Najwymowniejszym potwierdzeniem tej godności prymasowskiej przez Rzym, to bulla Leona X., mianująca arcybiskupa Jana Łaskiego w roku 1515 Legatem urodzonym (Legatus natus) – Dawniej był to przedstawiciel Stolicy Apostolskiej, delegowany przez papieża w celu prowadzenia, ksztaltowania i kontroli polityki kościelnej w konkretnym kraju, obecnie jest to tytuł honorowy.
Zewnętrznego blasku dodaje tej godności jeszcze bulla Benedykta XIV. „Ad deckor ecclesiae”, mocą której arcybiskupi gnieźnieńscy jako prymasi mają prawo strojenia się w purpurę.

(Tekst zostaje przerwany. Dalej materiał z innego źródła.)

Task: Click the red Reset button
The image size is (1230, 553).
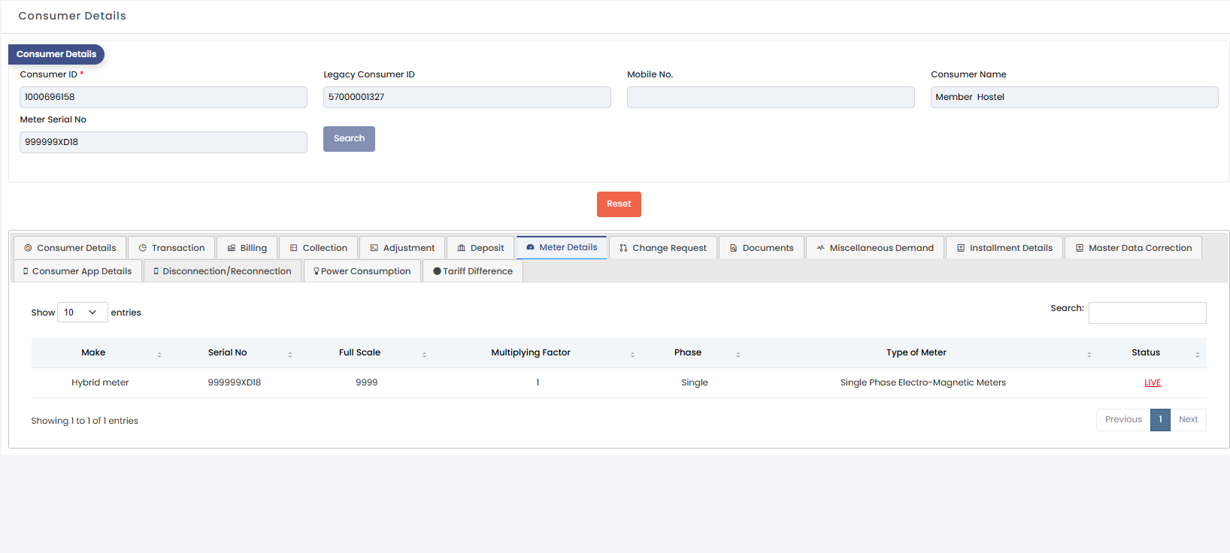Action: tap(619, 204)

Lecz nie zewnętrzna ozdobność, ale szerokie prawa i prerogatywy otoczyły stolicę gnieźnieńską świetlistą aureolą wielkich wspomnień historycznych.I znowu nie tyle jurysdykcja duchowna, jak prawo przyjmowania apelacji od wyroków wszystkich biskupów polskich i prawo zwoływania synodów, ile przemożne wpływy w dziedzinie państwowo-politycznej, jak prawo koronowania królów i przywilej interreks′a, zwołującego po śmierci króla sejm konwokacyjny, elekcyjny i koronacyjny – wysunęły duchownego dygnitarza na czoło całego narodu.
Toteż arcybiskupi gnieźnieńscy bronili swoich praw prymasowskich i kiedy zaszedł spór jakowyś np. o koronowanie króla w katedrze krakowskiej. Stolica Apostolska rozstrzygała go na korzyść gnieźnieńskiego dygnitarza.
Słowem, dzięki takim mężom, jak Mikołaj Trąba, Jan Łaski i ....Uchański prymasostwo gnieźnieńskie stanowiło nie tylko ośrodek i utwierdzenie jednolitości hierarchicznej, ale także widomy znak jednolitości państwowej w Polsce.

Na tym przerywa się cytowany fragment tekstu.